[Collected data]
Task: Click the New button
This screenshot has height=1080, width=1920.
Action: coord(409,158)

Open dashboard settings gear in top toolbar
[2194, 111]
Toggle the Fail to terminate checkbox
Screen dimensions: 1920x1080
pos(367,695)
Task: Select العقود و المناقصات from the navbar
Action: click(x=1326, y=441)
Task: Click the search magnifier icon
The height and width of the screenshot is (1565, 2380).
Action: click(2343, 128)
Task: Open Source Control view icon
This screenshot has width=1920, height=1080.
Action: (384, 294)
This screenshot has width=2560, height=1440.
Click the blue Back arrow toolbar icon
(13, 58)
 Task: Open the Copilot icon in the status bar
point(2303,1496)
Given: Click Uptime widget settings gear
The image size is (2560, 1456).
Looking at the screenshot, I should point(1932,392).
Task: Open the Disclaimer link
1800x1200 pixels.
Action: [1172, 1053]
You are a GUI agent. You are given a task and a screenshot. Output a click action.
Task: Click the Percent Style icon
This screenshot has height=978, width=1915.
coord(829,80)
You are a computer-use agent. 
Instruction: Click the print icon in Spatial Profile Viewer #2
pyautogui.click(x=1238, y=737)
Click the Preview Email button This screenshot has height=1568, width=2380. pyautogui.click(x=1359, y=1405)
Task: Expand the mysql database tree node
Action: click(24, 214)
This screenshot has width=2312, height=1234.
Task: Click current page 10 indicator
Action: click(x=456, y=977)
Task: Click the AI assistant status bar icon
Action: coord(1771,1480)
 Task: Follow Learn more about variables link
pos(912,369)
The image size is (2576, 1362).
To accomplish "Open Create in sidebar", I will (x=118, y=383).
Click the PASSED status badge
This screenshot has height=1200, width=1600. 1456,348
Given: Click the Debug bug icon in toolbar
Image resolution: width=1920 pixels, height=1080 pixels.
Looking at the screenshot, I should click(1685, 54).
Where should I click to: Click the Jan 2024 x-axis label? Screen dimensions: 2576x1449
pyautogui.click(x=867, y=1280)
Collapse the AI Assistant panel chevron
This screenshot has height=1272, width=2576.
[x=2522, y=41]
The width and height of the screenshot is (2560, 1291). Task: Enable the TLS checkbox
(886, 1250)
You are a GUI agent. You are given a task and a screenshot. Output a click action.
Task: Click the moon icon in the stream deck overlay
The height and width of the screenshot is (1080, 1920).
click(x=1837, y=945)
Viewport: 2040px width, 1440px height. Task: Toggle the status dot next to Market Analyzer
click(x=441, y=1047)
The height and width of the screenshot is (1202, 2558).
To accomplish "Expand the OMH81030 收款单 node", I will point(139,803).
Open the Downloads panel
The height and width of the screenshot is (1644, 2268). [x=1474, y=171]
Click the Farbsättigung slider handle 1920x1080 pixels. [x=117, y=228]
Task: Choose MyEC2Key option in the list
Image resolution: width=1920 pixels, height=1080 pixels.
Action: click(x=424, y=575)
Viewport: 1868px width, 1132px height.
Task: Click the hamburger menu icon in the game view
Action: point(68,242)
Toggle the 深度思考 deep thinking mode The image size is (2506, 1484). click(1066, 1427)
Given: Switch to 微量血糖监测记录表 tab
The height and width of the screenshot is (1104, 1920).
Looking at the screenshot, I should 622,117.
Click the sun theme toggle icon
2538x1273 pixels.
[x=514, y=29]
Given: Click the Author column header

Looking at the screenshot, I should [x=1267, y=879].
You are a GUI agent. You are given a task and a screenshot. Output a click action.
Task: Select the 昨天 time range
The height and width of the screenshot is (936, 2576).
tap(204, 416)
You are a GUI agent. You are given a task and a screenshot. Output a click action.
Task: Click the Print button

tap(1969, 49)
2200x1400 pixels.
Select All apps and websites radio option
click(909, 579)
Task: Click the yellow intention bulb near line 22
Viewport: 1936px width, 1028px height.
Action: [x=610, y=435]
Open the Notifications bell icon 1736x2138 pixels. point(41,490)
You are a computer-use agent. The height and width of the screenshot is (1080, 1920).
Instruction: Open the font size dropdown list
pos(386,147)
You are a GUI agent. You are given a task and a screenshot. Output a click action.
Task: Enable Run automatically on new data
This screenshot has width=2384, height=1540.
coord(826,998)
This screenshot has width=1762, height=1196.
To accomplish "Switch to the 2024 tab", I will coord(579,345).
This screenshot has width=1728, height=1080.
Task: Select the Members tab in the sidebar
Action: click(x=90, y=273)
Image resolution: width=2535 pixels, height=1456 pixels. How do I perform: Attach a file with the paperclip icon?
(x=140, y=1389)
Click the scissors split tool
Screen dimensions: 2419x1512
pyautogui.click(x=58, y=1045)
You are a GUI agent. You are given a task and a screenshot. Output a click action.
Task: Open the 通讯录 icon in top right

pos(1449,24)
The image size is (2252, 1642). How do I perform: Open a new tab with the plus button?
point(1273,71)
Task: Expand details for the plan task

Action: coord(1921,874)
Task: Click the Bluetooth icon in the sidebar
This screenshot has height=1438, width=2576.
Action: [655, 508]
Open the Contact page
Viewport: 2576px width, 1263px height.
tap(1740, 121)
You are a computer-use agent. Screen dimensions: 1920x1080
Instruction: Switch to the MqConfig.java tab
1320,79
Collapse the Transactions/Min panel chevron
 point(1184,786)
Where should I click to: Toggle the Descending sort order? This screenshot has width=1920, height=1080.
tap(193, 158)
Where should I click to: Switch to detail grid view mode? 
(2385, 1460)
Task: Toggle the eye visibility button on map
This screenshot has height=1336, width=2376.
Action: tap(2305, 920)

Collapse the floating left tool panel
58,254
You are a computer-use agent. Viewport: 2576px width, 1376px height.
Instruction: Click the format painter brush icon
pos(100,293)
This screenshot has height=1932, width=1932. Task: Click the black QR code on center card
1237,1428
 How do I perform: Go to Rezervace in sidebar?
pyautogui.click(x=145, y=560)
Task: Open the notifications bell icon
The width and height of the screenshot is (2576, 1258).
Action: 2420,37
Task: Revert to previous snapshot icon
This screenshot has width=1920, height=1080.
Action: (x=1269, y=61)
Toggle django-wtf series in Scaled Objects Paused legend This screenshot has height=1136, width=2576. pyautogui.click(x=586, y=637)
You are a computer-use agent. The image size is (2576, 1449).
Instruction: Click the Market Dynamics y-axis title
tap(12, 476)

**WHAT YOU SHOULD DO**
Look through the records above and please copy every line in which the string "bell" occurs.

**EXPECTED OUTPUT**
Open the Notifications bell icon 1736x2138 pixels. point(41,490)
Task: Open the notifications bell icon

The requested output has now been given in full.